Taylor's Louisiana Brigade attacks the Coaling by Rocco |
The Federals held to the coaling with bulldog
tenacity, fighting like fiends, recognizing the fact that the point they were
so gallantly defending was an all-important one, as it was the citadel of
strength in Shields’s line and the key to his position. But the firm and
unwavering courage and invincible prowess of Taylor’s Louisianians made them as
persistent and obdurate in gaining and demanding, at the point of the bayonet,
full possession . . . and for a while the hand-to-hand conflict raged
frightfully, resembling more the onslaught of maddened savages than the
fighting of civilized men. . . . then Northern valor began to succumb to
Southern courage. The Federals wavered, sullenly gave back, and finally broke
and retreated hastily, abandoning the batteries for which they had fought so
valiantly, and left them in full and undisputed possession of the Confederates.
. . .
Soon
after the coaling battery was wrested from the Federals Shields’s whole line
began to give back, and his army retreated in an almost routed fashion. We
pursued them about five miles down the river. The track of the retiring foe was
strewn with the accouterments of a discomfited army.
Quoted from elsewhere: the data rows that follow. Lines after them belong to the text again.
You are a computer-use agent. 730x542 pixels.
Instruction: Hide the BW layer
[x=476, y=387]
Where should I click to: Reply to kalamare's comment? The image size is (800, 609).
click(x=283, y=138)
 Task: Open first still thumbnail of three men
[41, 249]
Guns, knapsacks,
overcoats, haversacks, and canteens were scattered all along the road. . . . This morning the butchering had
commenced some time before we reached the shambles, and in going toward the
field we passed a farmhouse that had been converted into an operating field
hospital; dissecting room would be a more appropriate name, for as we passed
the house I saw a subject on the kitchen table, on whom the surgeons were
practicing their skillful severing operations. They tossed a man’s foot out of
the window just as we passed.
The
star of Stonewall Jackson’s fame as a brilliant strategist is growing brighter
day by day. It has already won a worthy setting in the dazzling galaxy that
flashes with martial splendor around the hero of Austerlitz. In the last month
he, by quick and strategic movements, forced marches, deceptive maneuvering,
and effectual fighting, has defeated and discomfited four Yankee generals —
Milroy at McDowell, Banks at Winchester,— which was a perfect rout that landed
Banks in Maryland and cast a tremor of fear over the Department of War at
Washington — Fremont at Cross Keys; and to-day Shields, the ablest and most
skillful of the four, was struck by lightning that flashed from the little
faded cap, on the field at Port Republic.
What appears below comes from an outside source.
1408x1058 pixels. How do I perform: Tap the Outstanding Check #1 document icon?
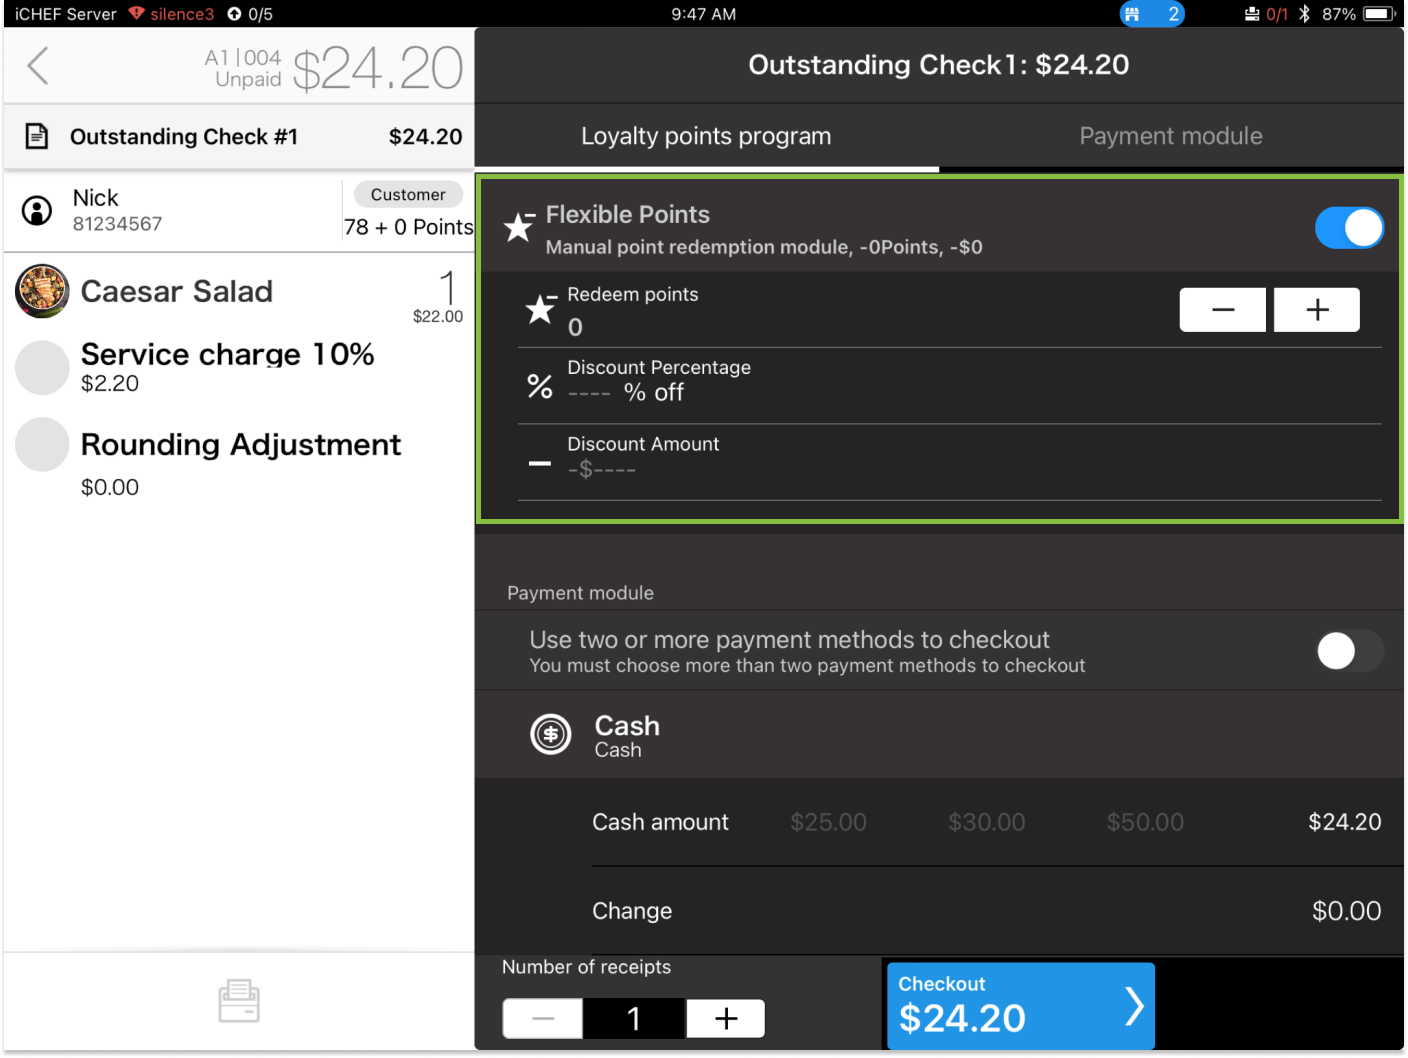37,136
Gen. Thomas J. "Stonewall" Jackson |
---Lt.
Charles Wright Wills of the Union army writes in his journal of his experiences
in occupied territory in and around Corinth, Mississippi. One story involves the courting customs of
the locals:
At 12
m. we drew rein 25 miles from Corinth at Iuka.
There
are a couple of splendid springs in Iuka. One chalybeate, and the other sulphur
water, and the town is the neatest I have seen in the country. Snuff-dipping is
an universal custom here, and there are only two women in all Iuka that do not
practice it. At tea parties, after they have supped, the sticks and snuff are
passed round and the dipping commences. Sometimes girls ask their beaux to take
a dip with them during a spark. I asked one if it didn’t interfere with the
old-fashioned habit of kissing. She assured me that it did not in the least,
and I marveled. . . . We celebrated the capture of Richmond on the 4th, but are
now trying to forget that we made such fools of ourselves. Damn the telegraphs.
We have awful news from Richmond to-day. It would make me sick to write it. I
would rather have the army whipped than McClellan.